> EXERCISE DIRECTIONS
Can you copy out, word for word, the part of the records that opens with the line containing "Click the search icon in navigation bar" and runs through the end of the records?

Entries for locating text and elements
━━━━━━━━━━

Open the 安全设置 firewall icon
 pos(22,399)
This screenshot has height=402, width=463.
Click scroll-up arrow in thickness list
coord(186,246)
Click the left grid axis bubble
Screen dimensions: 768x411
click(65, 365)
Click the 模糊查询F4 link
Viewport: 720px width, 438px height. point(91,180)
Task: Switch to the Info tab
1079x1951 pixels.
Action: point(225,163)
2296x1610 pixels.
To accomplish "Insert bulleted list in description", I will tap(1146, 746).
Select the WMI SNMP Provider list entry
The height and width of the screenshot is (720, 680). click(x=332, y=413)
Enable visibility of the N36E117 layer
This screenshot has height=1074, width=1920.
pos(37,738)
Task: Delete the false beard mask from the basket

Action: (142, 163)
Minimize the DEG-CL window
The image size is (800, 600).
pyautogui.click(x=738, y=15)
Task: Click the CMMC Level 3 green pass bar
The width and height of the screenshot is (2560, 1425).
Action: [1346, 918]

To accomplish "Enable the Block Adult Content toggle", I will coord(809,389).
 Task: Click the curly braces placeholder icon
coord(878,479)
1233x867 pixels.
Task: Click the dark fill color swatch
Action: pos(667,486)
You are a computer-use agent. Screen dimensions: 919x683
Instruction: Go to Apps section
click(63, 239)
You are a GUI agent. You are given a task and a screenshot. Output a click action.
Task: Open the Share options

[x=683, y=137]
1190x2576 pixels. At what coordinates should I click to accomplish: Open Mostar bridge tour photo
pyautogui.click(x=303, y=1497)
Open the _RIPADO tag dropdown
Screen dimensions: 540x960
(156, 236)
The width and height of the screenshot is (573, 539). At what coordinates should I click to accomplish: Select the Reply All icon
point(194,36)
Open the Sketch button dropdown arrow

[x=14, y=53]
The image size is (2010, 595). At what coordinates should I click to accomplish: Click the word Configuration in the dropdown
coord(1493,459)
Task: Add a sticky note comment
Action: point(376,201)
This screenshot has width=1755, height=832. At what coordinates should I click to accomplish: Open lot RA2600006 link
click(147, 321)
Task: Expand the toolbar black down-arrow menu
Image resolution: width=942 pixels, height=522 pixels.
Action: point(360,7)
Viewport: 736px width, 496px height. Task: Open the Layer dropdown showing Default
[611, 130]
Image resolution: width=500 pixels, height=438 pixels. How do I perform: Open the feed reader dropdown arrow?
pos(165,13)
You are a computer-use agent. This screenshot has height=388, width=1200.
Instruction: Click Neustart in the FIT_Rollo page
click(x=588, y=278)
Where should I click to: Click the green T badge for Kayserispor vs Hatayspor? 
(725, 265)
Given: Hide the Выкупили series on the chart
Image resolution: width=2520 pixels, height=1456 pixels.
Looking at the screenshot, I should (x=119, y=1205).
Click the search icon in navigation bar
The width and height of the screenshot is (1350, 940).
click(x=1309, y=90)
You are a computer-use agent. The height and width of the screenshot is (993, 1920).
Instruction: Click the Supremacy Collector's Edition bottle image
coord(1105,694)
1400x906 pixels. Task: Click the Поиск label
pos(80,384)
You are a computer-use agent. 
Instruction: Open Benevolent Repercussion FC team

━━━━━━━━━━

> ANSWER TO THIS PROBLEM
Click the search icon in navigation bar
The width and height of the screenshot is (1350, 940).
click(x=1309, y=90)
You are a computer-use agent. The height and width of the screenshot is (993, 1920).
Instruction: Click the Supremacy Collector's Edition bottle image
coord(1105,694)
1400x906 pixels. Task: Click the Поиск label
pos(80,384)
You are a computer-use agent. 
Instruction: Open Benevolent Repercussion FC team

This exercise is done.